Emphasize that user adoption is crucial, it’s not a ‘nice to have’. The higher the adoption, the higher the return on investment (ROI). Achieving high user adoption of a new tool can be very challenging.
Who doesn’t recognize the following scenario:
- You found a new tool to increase the efficiency of your marketing department? - CHECK.
- You’ve invested a lot of energy in the implementation and the roll-out of the tool? - CHECK.
- Now, you’re excited about the potential of this software, but your team is still using the legacy tools that they are used to?
- How can you convince them to actually use the new tool to reap its benefits. - CHALLENGE!
It’s a challenge familiar to businesses of all types. A company-wide adoption of a new tool can be difficult; requiring strong engagement and support, right from the very beginning.
As customer success manager, Bart knows these challenges by heart. But with all the experience he gathered the last years, he’d like to share some hands-on tips and tricks on how to increase user adoption of a new tool!

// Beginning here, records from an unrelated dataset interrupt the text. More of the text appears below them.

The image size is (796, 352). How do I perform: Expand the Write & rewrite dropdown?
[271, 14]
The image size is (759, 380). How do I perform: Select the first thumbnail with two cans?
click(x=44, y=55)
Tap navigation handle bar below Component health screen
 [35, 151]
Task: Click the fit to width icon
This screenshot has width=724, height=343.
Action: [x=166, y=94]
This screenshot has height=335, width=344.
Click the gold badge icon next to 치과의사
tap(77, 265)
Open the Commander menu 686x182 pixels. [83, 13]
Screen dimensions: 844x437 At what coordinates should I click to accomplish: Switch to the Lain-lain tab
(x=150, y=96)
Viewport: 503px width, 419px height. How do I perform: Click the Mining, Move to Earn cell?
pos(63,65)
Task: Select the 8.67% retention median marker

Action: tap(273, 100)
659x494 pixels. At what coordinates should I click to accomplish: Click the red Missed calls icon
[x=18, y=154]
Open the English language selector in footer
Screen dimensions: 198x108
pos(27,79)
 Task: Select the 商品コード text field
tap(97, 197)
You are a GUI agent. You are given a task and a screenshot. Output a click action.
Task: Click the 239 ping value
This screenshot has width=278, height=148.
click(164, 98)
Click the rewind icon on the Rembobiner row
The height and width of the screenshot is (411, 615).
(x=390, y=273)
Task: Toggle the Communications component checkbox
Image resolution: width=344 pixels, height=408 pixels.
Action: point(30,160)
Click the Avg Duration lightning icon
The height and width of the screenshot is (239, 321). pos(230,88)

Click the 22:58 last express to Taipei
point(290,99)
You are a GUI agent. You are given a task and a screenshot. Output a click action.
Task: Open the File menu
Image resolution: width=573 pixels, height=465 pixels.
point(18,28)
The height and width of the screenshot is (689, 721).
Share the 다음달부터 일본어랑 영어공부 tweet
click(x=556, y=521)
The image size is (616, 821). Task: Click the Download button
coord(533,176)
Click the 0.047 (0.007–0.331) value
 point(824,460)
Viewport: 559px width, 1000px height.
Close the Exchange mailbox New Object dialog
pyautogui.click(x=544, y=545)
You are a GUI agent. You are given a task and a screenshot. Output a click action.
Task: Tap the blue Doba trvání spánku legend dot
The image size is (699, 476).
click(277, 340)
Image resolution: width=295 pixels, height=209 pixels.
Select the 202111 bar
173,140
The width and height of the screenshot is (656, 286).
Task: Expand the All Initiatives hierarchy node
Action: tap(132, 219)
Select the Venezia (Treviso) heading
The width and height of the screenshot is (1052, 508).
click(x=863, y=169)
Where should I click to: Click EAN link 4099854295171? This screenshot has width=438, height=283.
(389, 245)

Curious? Then check out his advice right now:
‘As a first step, you need to ensure executive sponsorship. Change in any organization will not be accepted without an executive champion who has the vision and influence to drive user adoption. Depending on the extent of the rollout, there may be several executives who are involved, but they will ensure user adoption from the top down.
A second, but just as important step is; ensure ownership & governance of the tool. Especially when the tool is handed over to the business. As you know, if everyone is responsible, no one is responsible. Depending on the scope and size of the tool there can be various owners for various modules / parts of the tool, but it is crucial to have clarity. Ask yourself questions, who is the main contact person to set goals with the vendor / - the person where end-users can give feedback / - the person who makes sure feedback is collected / the person who makes decisions on user licenses, upgrades / the person who reports the results to management?
A third, essential step is setting up a feedback loop. Depending on the size of the tool this can range from automated surveys to personal interviews. If numbers show that the actual usage is lower than expected, it is crucial to find out why. In a lot of cases, barriers to adoption can be overcome in consultation with the customer success manager of the software provider.’